Beth is close to her sister, Sarah (Michaela Watkins), who is in a pretty good relationship with her actor husband, Mark (Arian Moayed). Nonetheless, he has some habits that irk her—a strange obsession with socks, a tendency to wallow in self-pity.
The film’s central conflict, such as it were, comes when Beth overhears Don telling Mark that he doesn’t like her latest book. It comes at a particularly awkward time for Beth. It’s not just that the memoir underperformed. Her publisher thinks the new book needs a rewrite. Don had been encouraging her all along—telling her the book was great. His words, his approbation, meant a lot to her. And now she finds out he’s been lying to her.
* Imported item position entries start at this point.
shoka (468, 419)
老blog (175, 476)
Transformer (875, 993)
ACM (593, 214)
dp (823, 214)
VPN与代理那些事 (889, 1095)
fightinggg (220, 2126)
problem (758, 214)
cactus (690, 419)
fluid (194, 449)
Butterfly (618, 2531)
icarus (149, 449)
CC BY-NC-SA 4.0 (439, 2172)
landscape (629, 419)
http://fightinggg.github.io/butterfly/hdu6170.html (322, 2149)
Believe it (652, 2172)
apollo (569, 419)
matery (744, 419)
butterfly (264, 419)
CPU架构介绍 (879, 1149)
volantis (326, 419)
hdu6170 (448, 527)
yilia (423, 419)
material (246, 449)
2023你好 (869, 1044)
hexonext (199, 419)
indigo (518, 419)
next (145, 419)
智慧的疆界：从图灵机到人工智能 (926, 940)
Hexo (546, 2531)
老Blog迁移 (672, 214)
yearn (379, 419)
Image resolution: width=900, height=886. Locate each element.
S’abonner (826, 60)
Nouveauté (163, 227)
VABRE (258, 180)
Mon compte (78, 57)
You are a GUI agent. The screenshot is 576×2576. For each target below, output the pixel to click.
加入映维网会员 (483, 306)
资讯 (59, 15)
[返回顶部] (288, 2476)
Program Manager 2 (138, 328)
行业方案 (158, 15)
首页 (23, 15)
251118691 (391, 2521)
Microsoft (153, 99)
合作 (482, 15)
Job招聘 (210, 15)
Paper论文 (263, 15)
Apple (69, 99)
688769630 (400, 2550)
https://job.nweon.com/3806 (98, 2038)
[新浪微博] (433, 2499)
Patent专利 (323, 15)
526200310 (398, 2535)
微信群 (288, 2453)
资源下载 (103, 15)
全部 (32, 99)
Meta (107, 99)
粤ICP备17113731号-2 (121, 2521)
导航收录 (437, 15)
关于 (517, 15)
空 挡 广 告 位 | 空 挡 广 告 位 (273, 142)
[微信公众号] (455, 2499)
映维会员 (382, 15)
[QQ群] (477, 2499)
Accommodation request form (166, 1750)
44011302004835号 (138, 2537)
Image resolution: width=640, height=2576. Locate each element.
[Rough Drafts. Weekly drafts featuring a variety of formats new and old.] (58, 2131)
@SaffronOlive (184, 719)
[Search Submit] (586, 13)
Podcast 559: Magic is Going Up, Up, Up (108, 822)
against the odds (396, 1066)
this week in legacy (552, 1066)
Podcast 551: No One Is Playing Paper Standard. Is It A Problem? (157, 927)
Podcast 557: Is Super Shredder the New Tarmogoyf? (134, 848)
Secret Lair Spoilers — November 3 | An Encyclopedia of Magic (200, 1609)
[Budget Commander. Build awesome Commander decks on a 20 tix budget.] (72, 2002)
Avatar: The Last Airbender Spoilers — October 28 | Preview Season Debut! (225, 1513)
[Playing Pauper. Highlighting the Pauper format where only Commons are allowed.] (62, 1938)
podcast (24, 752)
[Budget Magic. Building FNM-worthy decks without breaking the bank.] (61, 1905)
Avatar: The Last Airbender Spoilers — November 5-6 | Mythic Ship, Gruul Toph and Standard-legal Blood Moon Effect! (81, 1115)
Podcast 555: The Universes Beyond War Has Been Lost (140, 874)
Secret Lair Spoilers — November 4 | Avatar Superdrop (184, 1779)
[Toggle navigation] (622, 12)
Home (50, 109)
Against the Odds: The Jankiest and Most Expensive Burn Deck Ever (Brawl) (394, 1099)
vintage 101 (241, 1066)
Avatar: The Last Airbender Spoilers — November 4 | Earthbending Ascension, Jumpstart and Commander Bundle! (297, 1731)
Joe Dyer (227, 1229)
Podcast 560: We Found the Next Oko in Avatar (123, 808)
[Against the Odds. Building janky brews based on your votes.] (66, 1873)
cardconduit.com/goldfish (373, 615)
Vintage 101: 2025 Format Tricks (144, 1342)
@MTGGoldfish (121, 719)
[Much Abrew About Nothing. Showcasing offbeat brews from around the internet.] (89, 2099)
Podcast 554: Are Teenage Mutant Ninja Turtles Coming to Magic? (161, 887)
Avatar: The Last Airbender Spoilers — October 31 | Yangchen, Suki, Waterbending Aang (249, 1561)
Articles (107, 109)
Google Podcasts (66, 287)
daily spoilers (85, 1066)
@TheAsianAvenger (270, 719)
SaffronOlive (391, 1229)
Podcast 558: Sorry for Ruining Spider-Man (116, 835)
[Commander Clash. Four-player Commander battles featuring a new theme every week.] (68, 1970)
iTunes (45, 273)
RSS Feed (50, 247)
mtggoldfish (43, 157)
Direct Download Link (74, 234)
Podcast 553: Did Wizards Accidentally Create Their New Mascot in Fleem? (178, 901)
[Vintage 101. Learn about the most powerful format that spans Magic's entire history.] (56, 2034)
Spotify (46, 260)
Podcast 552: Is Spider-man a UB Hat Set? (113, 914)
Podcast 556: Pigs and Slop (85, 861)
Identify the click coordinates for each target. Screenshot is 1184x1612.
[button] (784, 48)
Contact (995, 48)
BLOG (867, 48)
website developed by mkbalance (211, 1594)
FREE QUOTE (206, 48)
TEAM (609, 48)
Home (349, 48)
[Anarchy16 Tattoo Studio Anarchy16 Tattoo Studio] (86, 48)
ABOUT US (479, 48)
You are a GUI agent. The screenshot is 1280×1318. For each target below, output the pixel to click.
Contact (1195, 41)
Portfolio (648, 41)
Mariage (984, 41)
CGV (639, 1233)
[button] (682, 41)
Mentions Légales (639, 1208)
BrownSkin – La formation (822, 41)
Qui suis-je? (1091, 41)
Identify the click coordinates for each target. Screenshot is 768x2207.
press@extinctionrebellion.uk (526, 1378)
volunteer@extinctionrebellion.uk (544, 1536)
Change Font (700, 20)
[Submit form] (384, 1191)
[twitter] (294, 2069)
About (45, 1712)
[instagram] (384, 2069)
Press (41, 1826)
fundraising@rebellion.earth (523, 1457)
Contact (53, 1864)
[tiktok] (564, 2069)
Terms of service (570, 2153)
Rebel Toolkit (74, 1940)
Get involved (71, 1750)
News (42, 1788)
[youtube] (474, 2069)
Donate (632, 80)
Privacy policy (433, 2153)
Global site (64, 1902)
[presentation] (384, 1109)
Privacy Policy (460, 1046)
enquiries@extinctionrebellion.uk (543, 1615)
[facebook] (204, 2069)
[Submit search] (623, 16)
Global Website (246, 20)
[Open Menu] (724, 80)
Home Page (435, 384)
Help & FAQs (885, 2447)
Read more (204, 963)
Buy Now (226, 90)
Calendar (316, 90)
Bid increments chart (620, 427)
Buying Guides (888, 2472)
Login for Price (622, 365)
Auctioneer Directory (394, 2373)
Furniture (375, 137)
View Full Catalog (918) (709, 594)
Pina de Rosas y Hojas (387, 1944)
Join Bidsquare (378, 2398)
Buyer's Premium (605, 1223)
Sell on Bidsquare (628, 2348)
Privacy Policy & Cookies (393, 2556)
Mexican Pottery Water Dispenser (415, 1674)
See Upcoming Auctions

But of course, he’s not actually lying. At the most it’s a white lie—which we all tell every day. To love someone is to tell white lies, Holofcener observes. Sarah tells Mark that she thinks he’s a good actor, when she isn’t really so sure. Beth tells Don that she likes the earrings he has bought her for their anniversary. When Eliot was young, Beth told him he was a great swimmer, even though he wasn’t. (Maybe she believed he was a great swimmer—we are about as objective about our children as we are about ourselves.)
But Beth is deeply hurt by this and it affects their relationship. And that’s the crux of the film.
It’s wonderful to watch these great actors living out this minor (to us), but major (to them) crisis. Louis-Dreyfus, to her credit, leans into Beth’s narcissism. (At a bookstore, Beth takes her own book and lays it out on the display table over that of a rival author’s.) But Louis-Dreyfus has never been afraid to play prickly characters—we love and root for Beth despite her flaws because she is such a fully fleshed out and relatable human. Meanwhile, Don is going through a bit of a crisis of his own. He can’t stand the bags under his eyes; he thinks they make him look old and permanently tired. He feels that he’s lost his edge at work—is he even helping his patients at all? He would turn to Beth normally at a time like this, but she’s just so…annoyed by him. And Menzies plays this all with just the right amount of rueful befuddlement.
Will Don and Beth overcome this setback in their marriage? Will Beth come to realize that Don lied because he loves her? Holofcener’s film has us reflecting on our own relationships and the white lies we tell, the permission we give ourselves to be annoyed and irrationally hurt by the people we love the most. It doesn’t make us bad people. It just makes us people.